Source information:
★ ★ ★ ★ ★ ★ ★

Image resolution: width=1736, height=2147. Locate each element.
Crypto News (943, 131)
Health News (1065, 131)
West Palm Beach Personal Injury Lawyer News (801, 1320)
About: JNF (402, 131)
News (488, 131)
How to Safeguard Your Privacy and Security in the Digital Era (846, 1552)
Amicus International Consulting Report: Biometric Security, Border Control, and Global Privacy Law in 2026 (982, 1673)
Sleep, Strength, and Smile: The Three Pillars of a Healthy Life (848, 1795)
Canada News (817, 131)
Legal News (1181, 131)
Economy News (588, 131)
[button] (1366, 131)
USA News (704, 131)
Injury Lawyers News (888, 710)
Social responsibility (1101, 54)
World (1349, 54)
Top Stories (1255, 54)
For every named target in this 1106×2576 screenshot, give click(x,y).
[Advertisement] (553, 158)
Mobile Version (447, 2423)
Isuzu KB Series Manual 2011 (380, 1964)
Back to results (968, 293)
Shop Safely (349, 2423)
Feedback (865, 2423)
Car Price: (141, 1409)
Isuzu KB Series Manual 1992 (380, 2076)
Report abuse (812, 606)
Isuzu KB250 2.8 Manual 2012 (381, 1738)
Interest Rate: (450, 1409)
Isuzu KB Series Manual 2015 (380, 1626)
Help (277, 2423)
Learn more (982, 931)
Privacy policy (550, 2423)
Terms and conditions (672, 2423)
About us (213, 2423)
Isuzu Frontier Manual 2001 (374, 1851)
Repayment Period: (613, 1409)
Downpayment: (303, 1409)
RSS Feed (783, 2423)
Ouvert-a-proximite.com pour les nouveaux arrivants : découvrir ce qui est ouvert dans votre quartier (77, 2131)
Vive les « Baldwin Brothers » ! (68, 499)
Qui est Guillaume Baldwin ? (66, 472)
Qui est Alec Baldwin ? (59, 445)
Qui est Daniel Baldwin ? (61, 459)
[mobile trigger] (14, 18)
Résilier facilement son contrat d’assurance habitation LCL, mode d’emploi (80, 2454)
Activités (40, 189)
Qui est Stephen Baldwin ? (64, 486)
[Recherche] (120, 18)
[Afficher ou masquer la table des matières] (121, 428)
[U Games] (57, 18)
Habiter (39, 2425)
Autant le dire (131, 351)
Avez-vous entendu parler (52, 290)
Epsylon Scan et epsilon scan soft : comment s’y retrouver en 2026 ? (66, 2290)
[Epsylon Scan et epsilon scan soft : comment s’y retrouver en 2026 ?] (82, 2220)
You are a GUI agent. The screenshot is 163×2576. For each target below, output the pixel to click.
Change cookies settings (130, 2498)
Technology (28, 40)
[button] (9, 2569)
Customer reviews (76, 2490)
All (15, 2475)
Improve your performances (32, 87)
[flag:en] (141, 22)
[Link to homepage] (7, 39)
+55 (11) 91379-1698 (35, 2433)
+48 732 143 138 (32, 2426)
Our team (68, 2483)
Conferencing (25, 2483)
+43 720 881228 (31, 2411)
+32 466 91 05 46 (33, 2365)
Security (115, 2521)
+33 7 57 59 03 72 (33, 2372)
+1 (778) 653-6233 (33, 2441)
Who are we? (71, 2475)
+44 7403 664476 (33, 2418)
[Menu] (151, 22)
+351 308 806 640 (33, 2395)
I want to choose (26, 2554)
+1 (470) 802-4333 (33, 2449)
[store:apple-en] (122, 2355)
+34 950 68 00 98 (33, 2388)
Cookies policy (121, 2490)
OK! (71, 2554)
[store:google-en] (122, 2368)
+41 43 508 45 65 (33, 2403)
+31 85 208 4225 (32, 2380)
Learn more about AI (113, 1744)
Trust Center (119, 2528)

★ ★ ★ ★ ★ ★ ★

What is expected: Each line from the one containing "91379-1698 (35, 2433)" to the end of the records should be echoed exactly, and no other line.

Answer box:
+55 (11) 91379-1698 (35, 2433)
+48 732 143 138 (32, 2426)
Our team (68, 2483)
Conferencing (25, 2483)
+43 720 881228 (31, 2411)
+32 466 91 05 46 (33, 2365)
Security (115, 2521)
+33 7 57 59 03 72 (33, 2372)
+1 (778) 653-6233 (33, 2441)
Who are we? (71, 2475)
+44 7403 664476 (33, 2418)
[Menu] (151, 22)
+351 308 806 640 (33, 2395)
I want to choose (26, 2554)
+1 (470) 802-4333 (33, 2449)
[store:apple-en] (122, 2355)
+34 950 68 00 98 (33, 2388)
Cookies policy (121, 2490)
OK! (71, 2554)
[store:google-en] (122, 2368)
+41 43 508 45 65 (33, 2403)
+31 85 208 4225 (32, 2380)
Learn more about AI (113, 1744)
Trust Center (119, 2528)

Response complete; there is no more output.